O governo de Jair Bolsonaro se encaixa nestas denúncias pelas medidas sem comprovação científica que defende, como a compra e propaganda de cloroquina, a lerdeza na liberação de recursos para a compra de vacinas, deixando hospitais superlotados, sem estrutura para aplicar as medidas que podem salvar vidas. Além disso, ele pessoalmente se recusa ao uso da máscara e, de maneira deliberada, promove aglomerações.

Guterres mostrou que a Covid-19 “aprofundou as divisões, vulnerabilidades e desigualdades pré-existentes, assim como abriu novas fraturas, revelando deficiências em direitos humanos”.

“Apenas dez países administraram 75% de todas as vacinas para debelar a Covid-19. Enquanto isso, mais de 130 países não receberam uma única dose”, sublinhou mais uma vez.

“A equidade no acesso à vacina é, em última instância, uma questão de direitos humanos. Um nacionalismo exclusivista em termos de vacinas o nega. As vacinas devem ser um bem público global e acessível para todos”, defendeu.

“Estamos assistindo a um círculo vicioso de violações. As vidas de centenas de milhões de famílias foram viradas de cabeça para baixo – com perda de empregos, dívidas crescentes e queda acentuada na renda”, foi adiante Guterres. “A doença tem causado um impacto desproporcional nas mulheres, minorias, pessoas com deficiência, idosos, refugiados, migrantes e povos indígenas”, identificou.

A pobreza extrema está aumentando pela primeira vez em décadas”, manifestou.

“Devemos também intensificar a luta contra o neonazismo ressurgente, o supremacismo branco e o terrorismo de motivação racial e étnica”, alertou. “O perigo desses movimentos movidos pelo ódio está crescendo a cada dia. Vamos chamá-los como eles são: movimentos neonazistas e mais do que ameaças de terrorismo doméstico. Eles estão se tornando uma ameaça transnacional”, frisou, lançando um alerta contra o fortalecimento de movimentos extremistas, muitos dos quais contam com o apoio de governos.

A alta comissária da ONU, Michelle Bachelet, somou-se a esse chamamento em defesa dos Direitos Humanos. “A pandemia arrancou a máscara das realidades da discriminação; profundas desigualdades; e subfinanciamento crônico de serviços e direitos essenciais, todos ignorados em grande parte por muitos formuladores de políticas.
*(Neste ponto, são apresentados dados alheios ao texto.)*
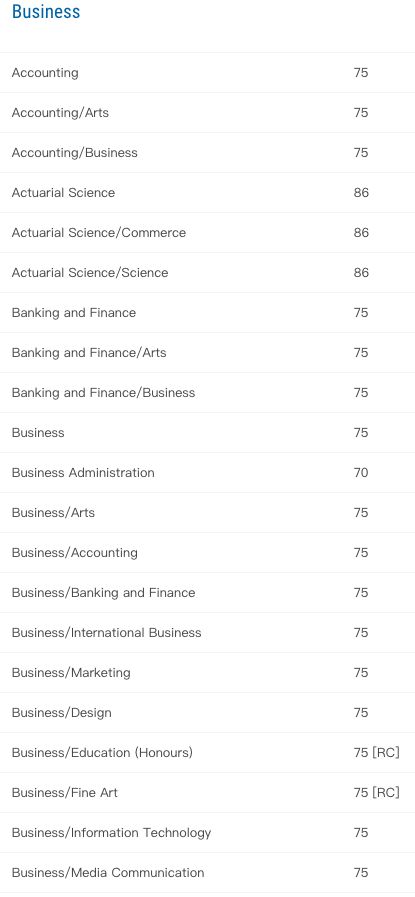Choose Actuarial Science/Commerce row

point(207,233)

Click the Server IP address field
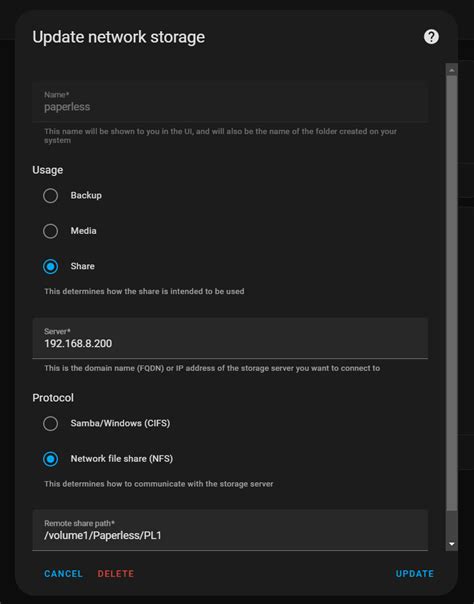(230, 338)
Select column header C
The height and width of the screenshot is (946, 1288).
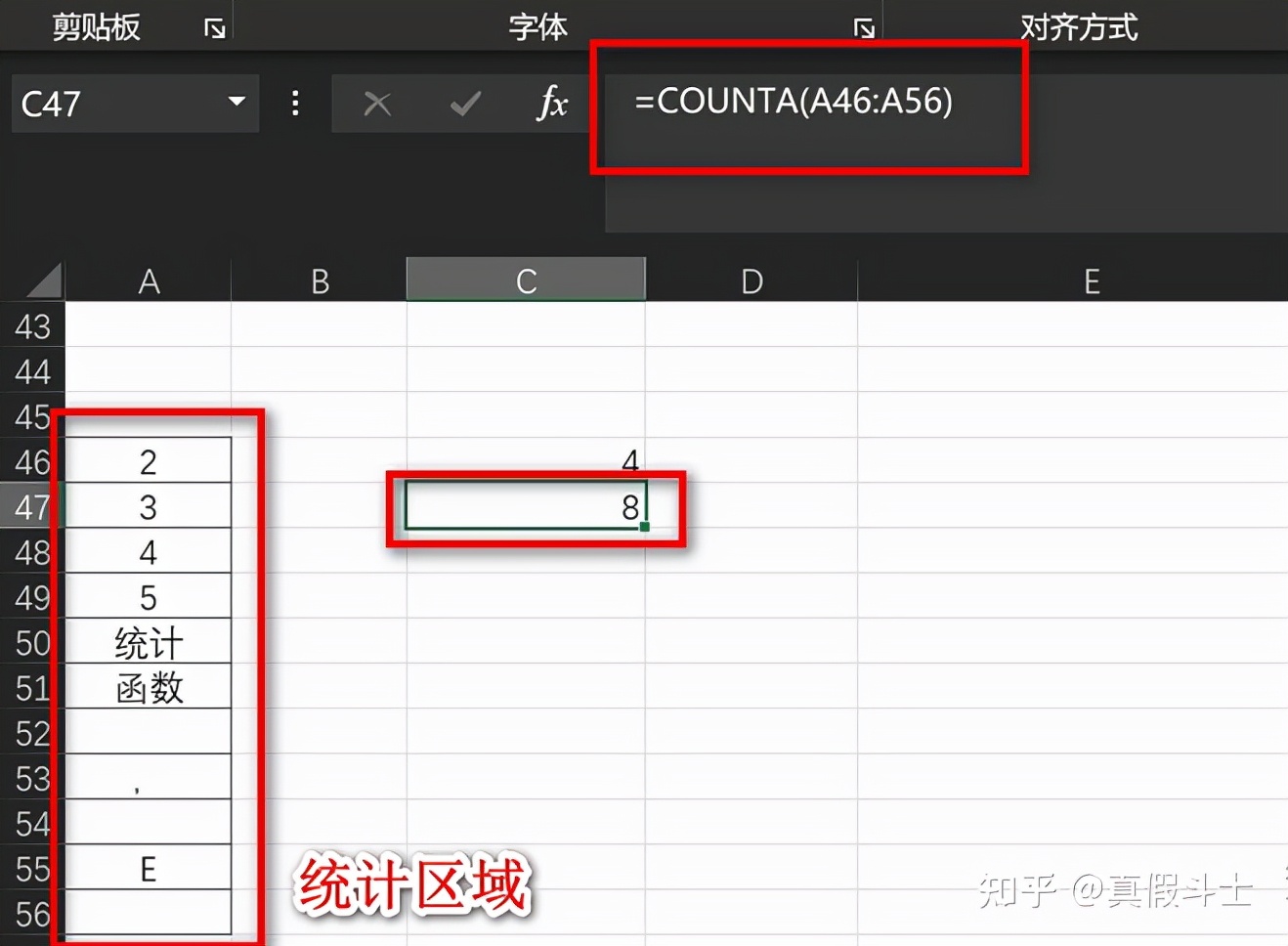point(526,280)
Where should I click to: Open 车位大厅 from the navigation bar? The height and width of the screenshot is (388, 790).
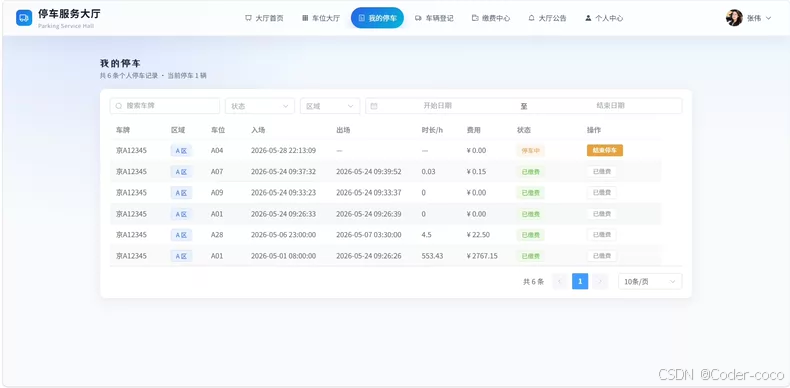[x=321, y=18]
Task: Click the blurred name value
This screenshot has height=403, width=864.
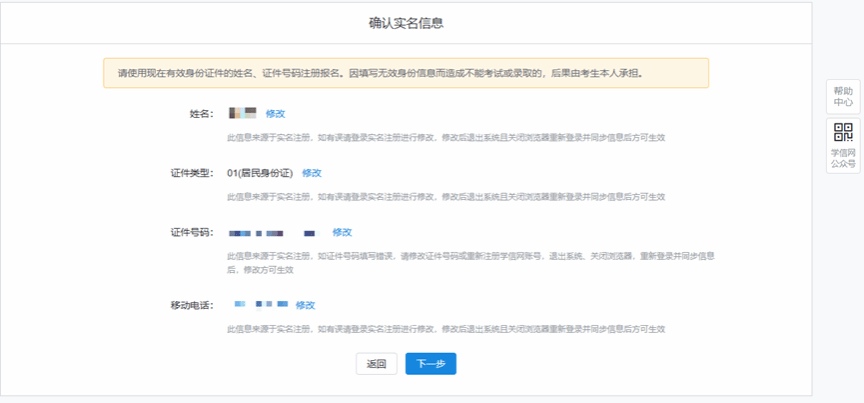Action: (x=243, y=113)
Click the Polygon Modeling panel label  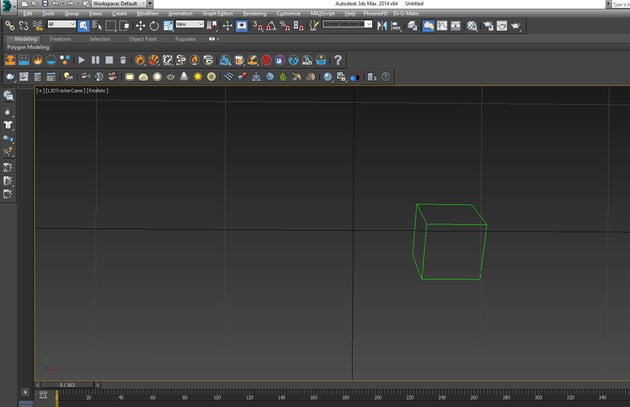tap(28, 47)
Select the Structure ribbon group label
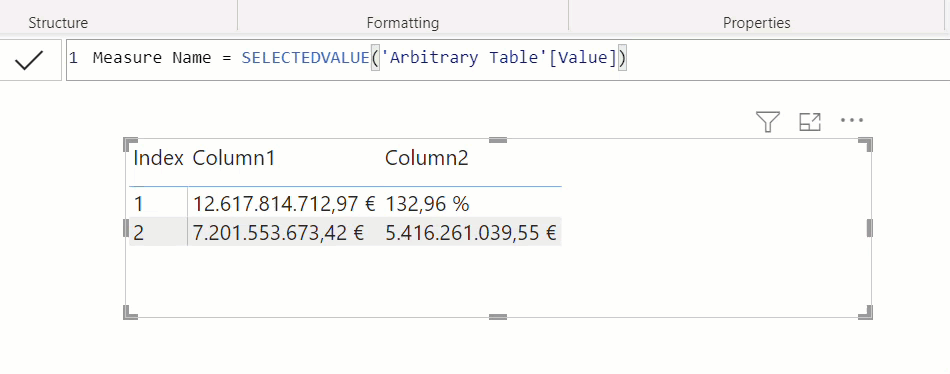Viewport: 950px width, 374px height. point(58,23)
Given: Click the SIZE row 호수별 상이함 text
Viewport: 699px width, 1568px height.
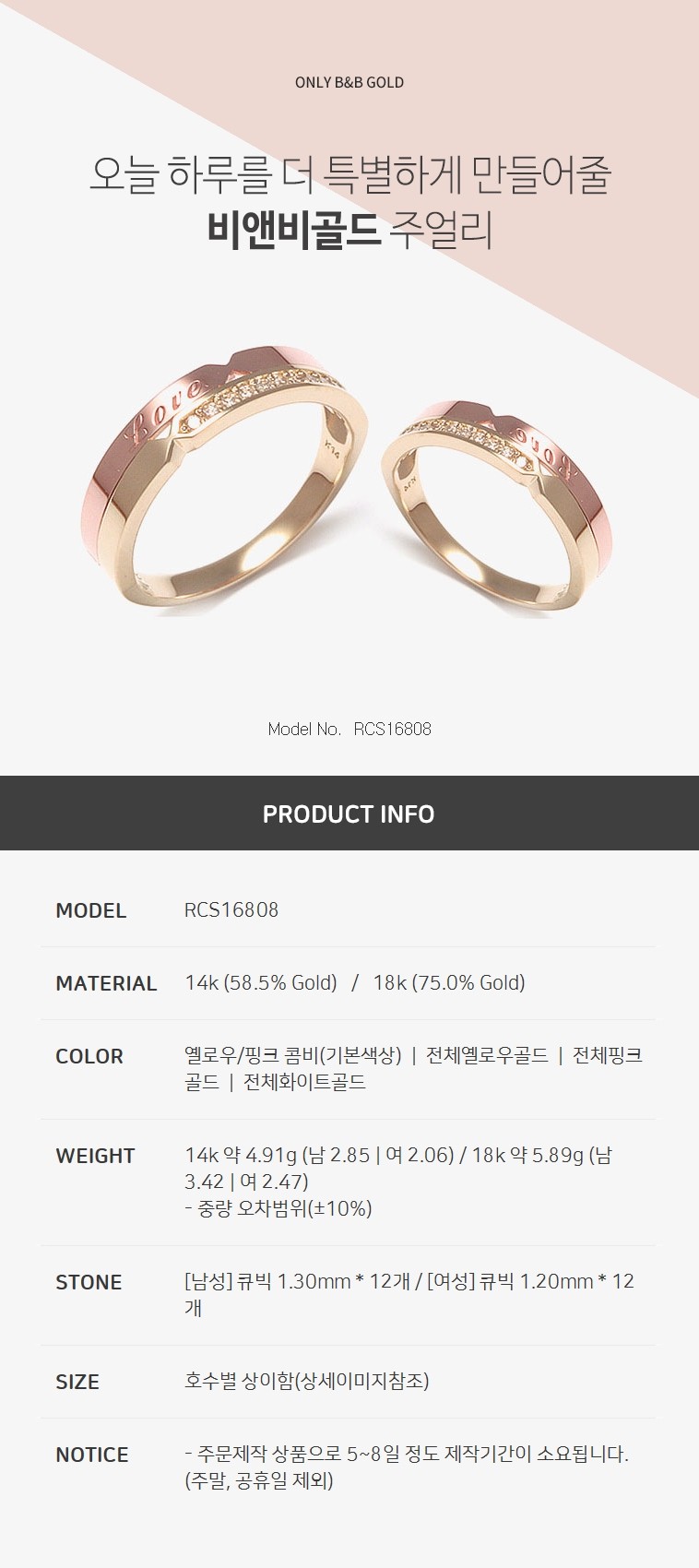Looking at the screenshot, I should tap(307, 1381).
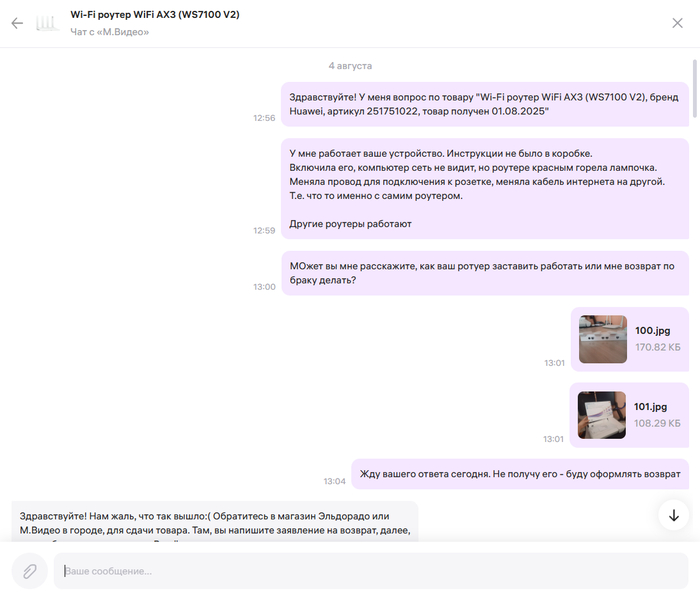The image size is (700, 600).
Task: Click the message mentioning "Другие роутеры работают"
Action: [484, 188]
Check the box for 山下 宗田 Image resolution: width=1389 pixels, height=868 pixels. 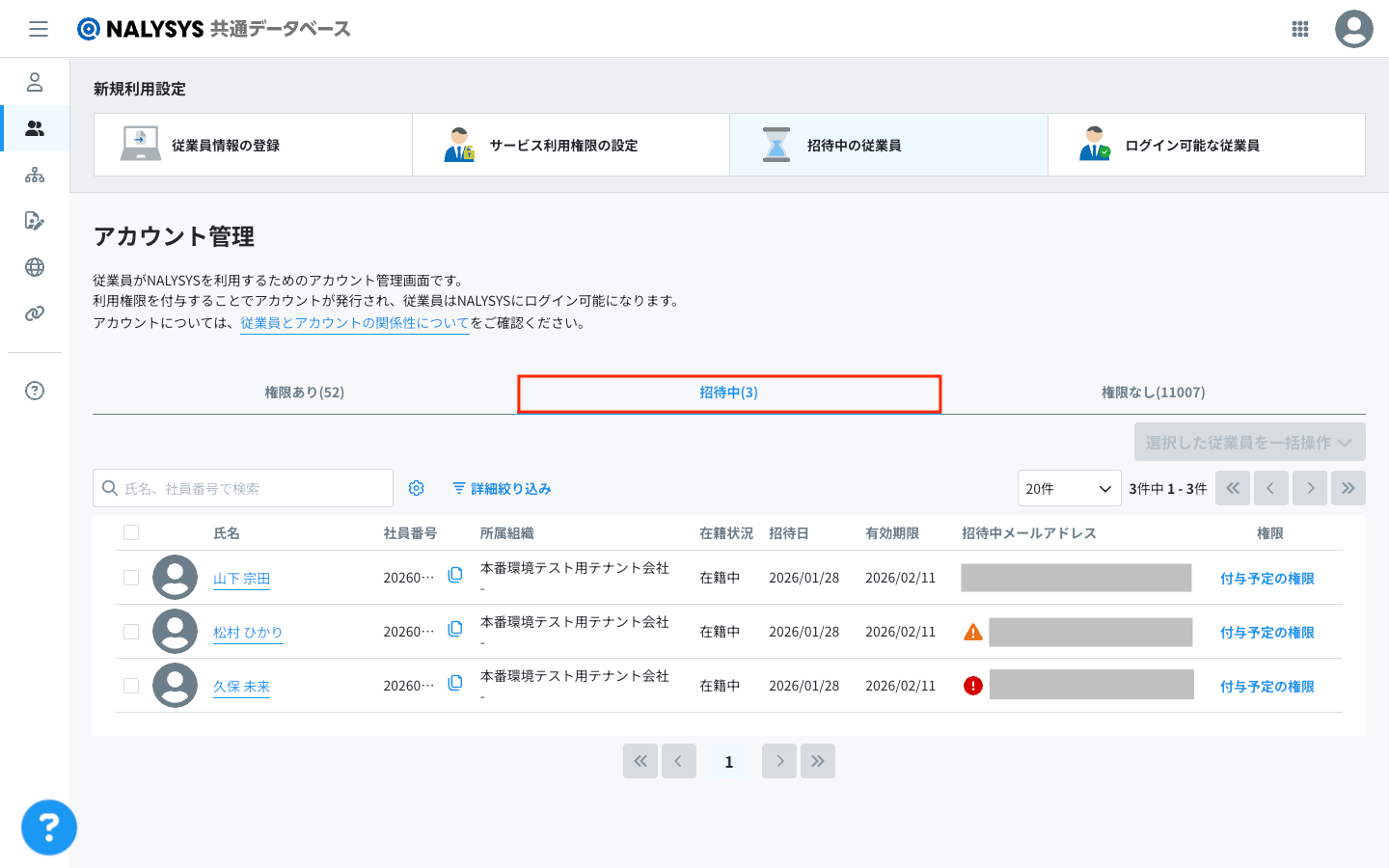click(131, 578)
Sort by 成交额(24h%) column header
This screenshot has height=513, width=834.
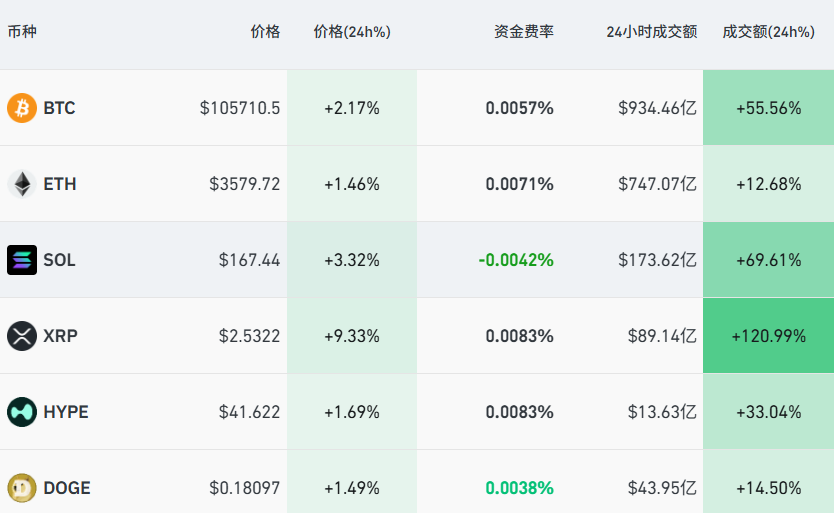coord(768,32)
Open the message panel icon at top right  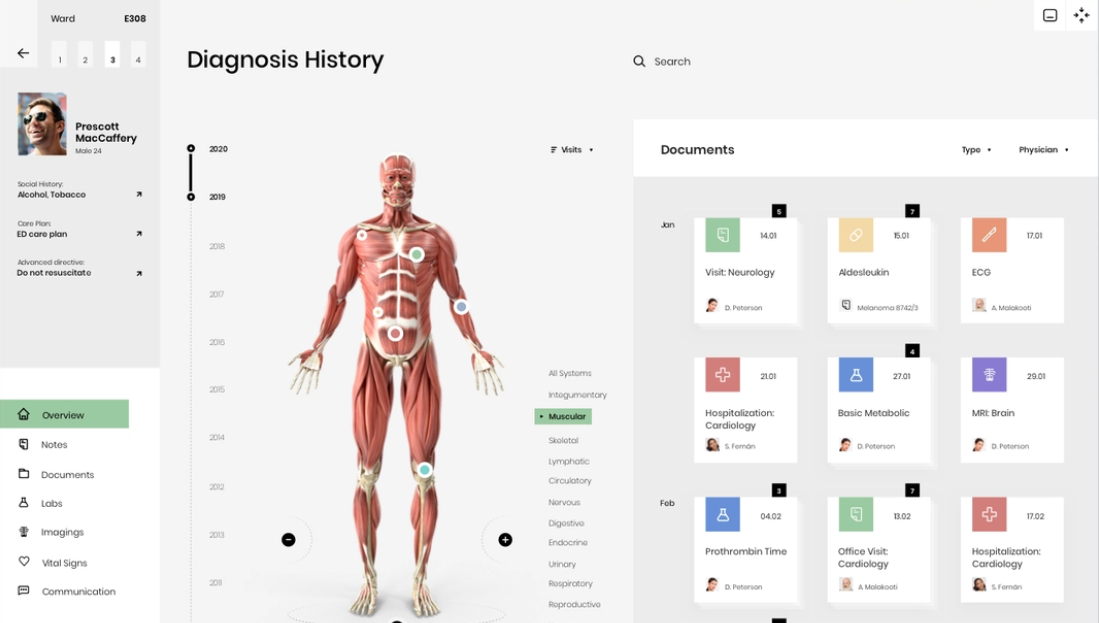1050,15
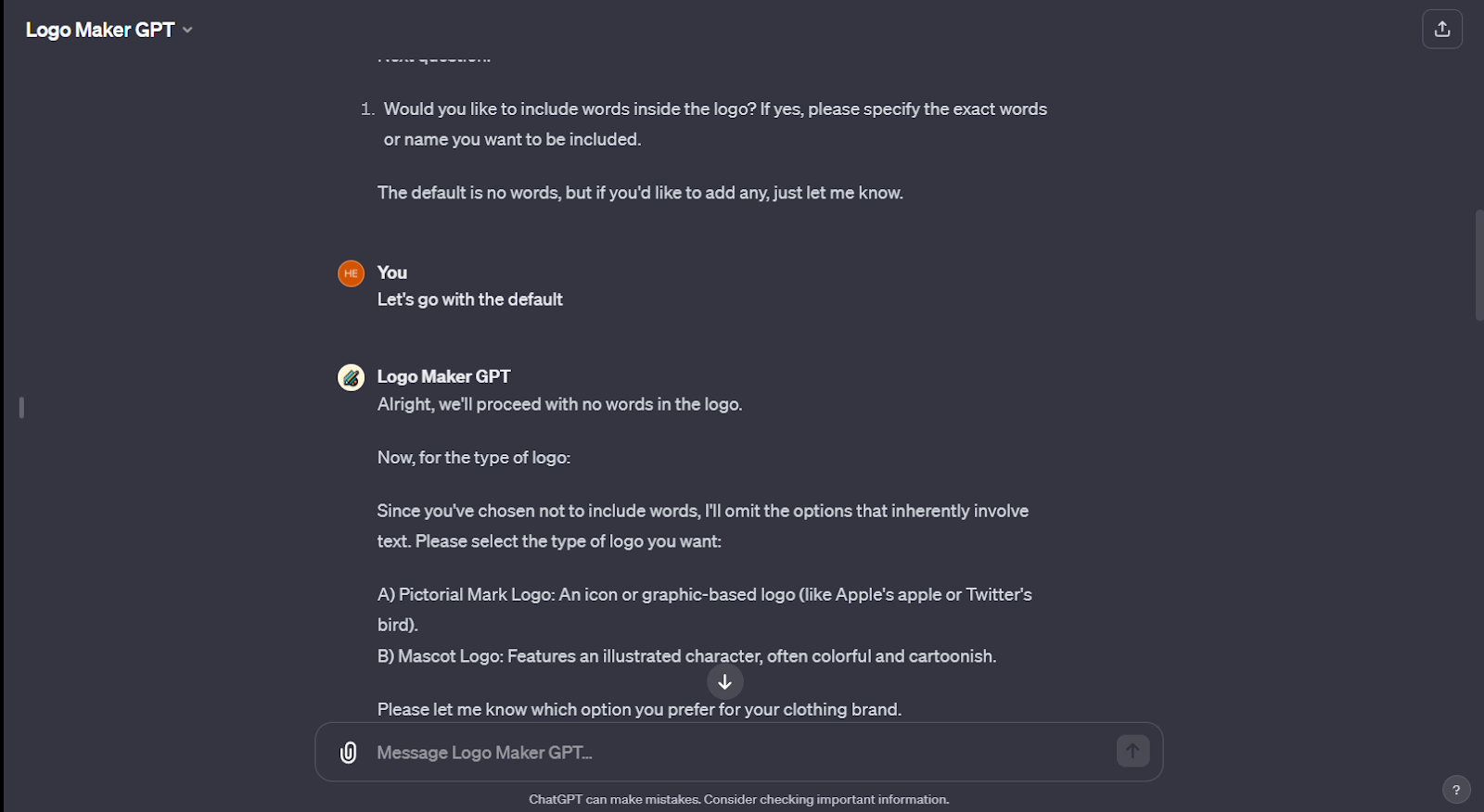Click the Logo Maker GPT sender name in chat

click(443, 376)
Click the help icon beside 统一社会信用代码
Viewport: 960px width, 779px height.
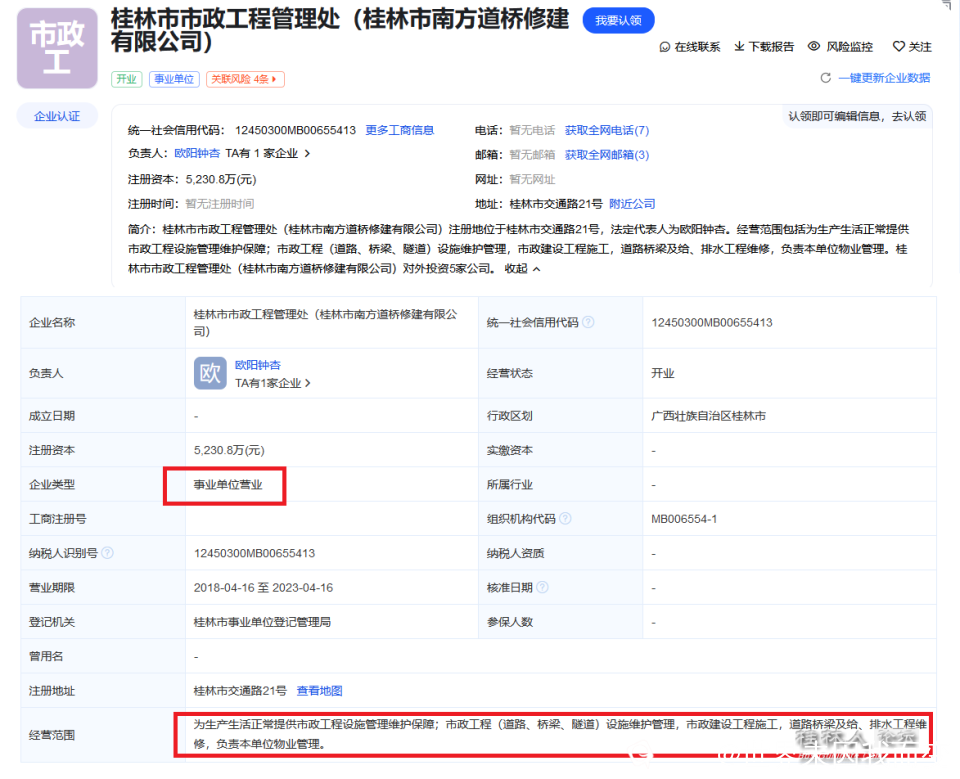coord(590,322)
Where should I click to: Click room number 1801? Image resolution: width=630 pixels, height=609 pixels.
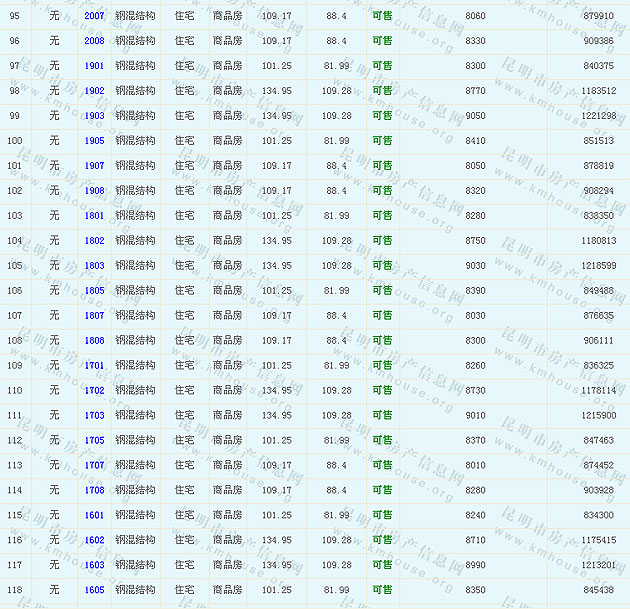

Demonstrou-se o quanto a negligência dos direitos humanos põe em perigo as sociedades”, afirmou.

“O aumento global da pobreza extrema, acelerando as desigualdades; os retrocessos nos direitos das mulheres e na igualdade; na educação e nas oportunidades para crianças e jovens; e na Agenda de Desenvolvimento Sustentável são choques que podem abalar os fundamentos das sociedades”, disse.